Thanks for the thoughtful response but I think you’re playing too much to your political bias. Or maybe I’m being a bit too naive but I watched almost 2 full terms of Republican obstruction. Certainly there is blame to go around but the majority of the blame lies solely on the Republicans.
Indeed? It cannot be reasonably argued to the contrary that Harry Reid, more than any of his predecessors in my lifetime (I’m 62) did more to destroy minority rights in the Senate by limiting amendments, debate, and then finally using the nuclear option on federal judgeships and cabinet appointees.
I think it unfair to blame McConnell and the GOP because he / they wouldn’t just roll over and take it.
I’ve always found this “obstructionist” label to be an interesting charge, particularly now that Schumer has doubled down on “obstructionism” to an extent that McConnell never even conceived of. It completely ignores the role Harry Reid played in forcing the GOP into that defensive posture, and seems to demand, in order to AVOID the obstructionist label, that the GOP support ideological items (such as higher taxation) that the have consistently opposed for decades.
And funny enough now we see that the party of no doesn’t know how to govern.

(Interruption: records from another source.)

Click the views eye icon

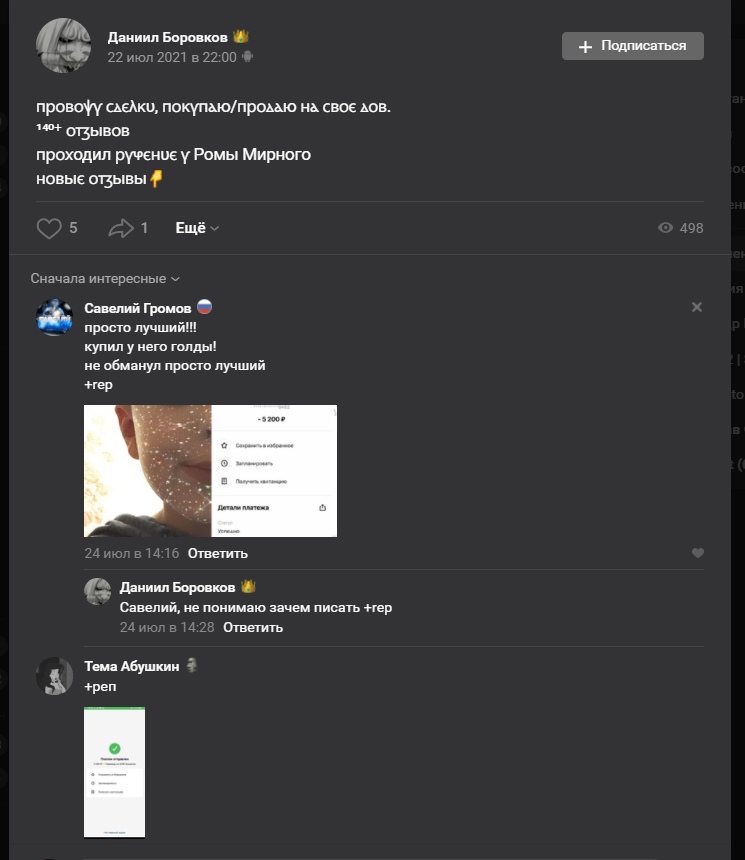pyautogui.click(x=666, y=228)
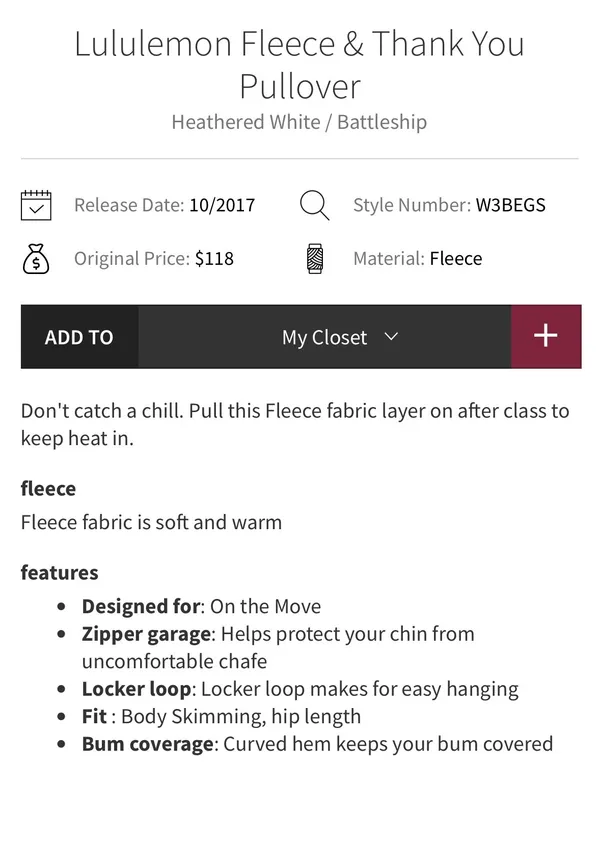The height and width of the screenshot is (847, 600).
Task: Select the style number W3BEGS
Action: (x=510, y=205)
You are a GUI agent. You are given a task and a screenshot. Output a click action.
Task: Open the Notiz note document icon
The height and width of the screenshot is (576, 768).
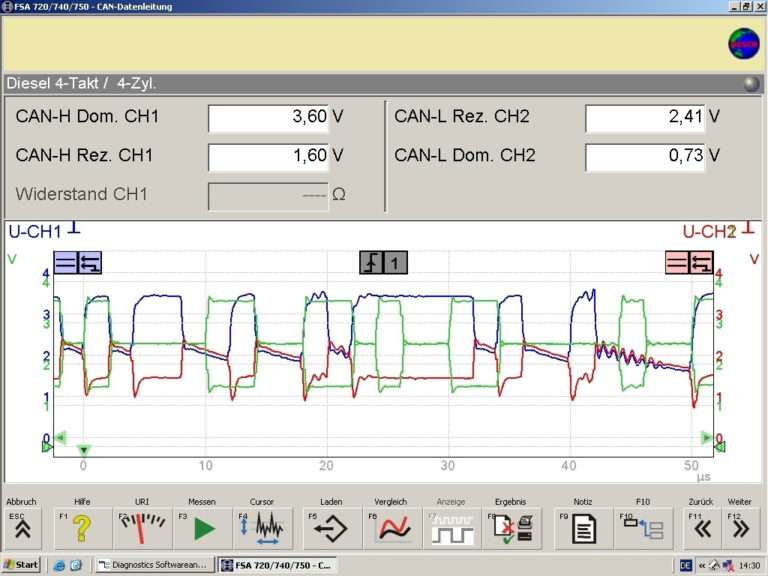pos(583,528)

Define “how to govern.” :-)
I’d argue that the last time we’ve seen “true governance” was the major bipartisan legislation passed pre-war by Bush, and before that, by Clinton. We haven’t seen a president reach out and forge a serious consensus since. Even the Obama/Boehner budgetary compromise was unusual in that it was individual to individual, and then relied on whipping the congresscritters along, rather than being a true legislative process.

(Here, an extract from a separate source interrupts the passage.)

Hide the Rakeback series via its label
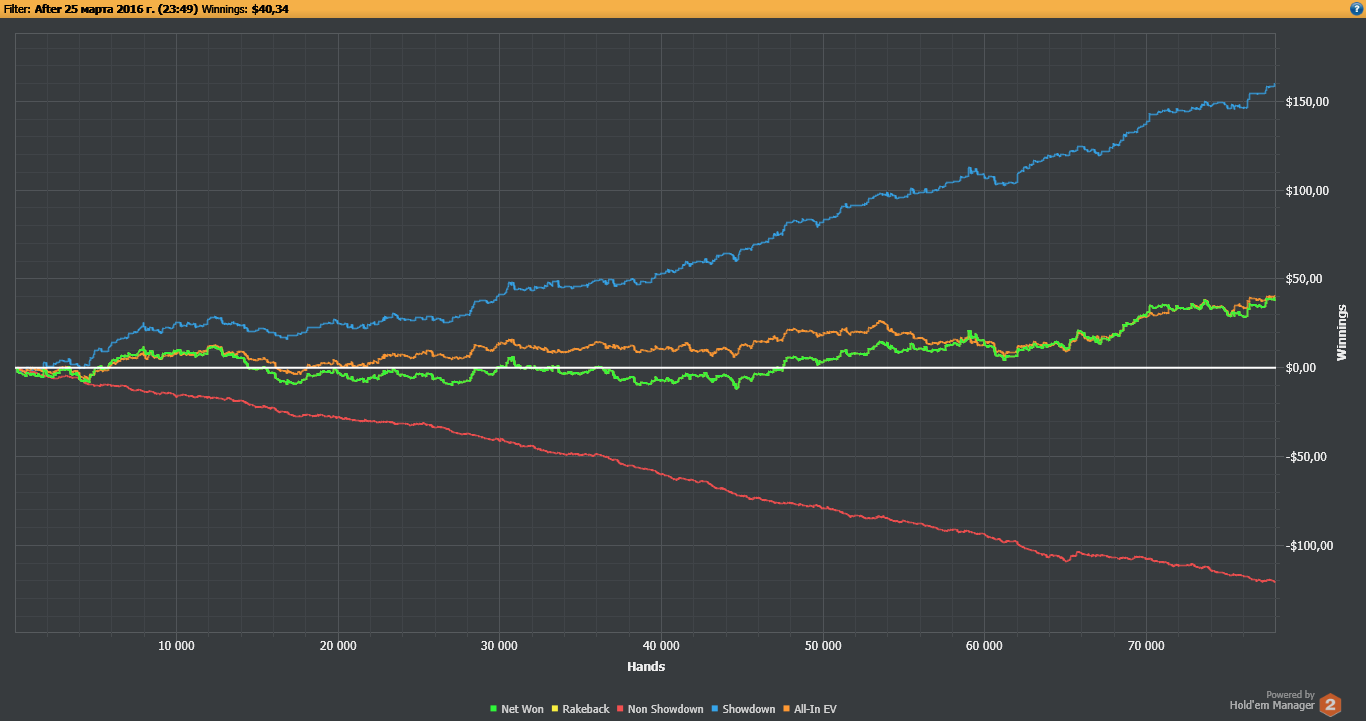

Further, there have been worse starts to presidencies in the past. Far more political capital was invested in Hilarycare than the AHCA, and that failure came at tremendous political cost.
I think your conclusion is wrong. I don’t think the Democrats expected that at all.

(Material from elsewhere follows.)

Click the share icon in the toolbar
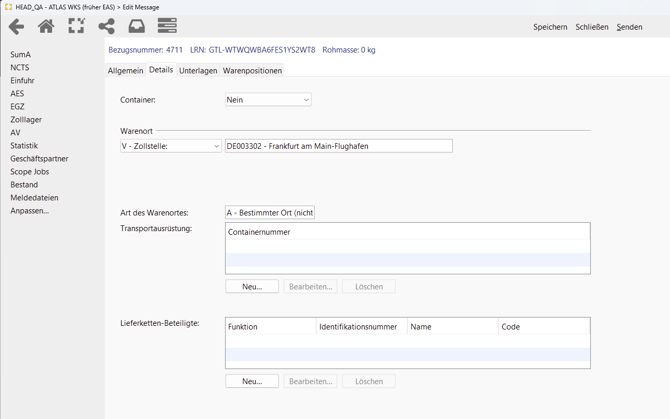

I can only go off memory, because any attempt to Google anything about the ACA today just brings up page after page regarding the recent health care debate, and I’m lazy. :-)
My recollection is of at least one or more Dem congresscritters predicting that the ACA would prove so popular that needed reforms would quickly follow on a bipartisan basis.
Your point, of course, is more along the lines of what happened. If major legislation is not bipartisan……..don’t expect cooperation later down the line. Lesson learned.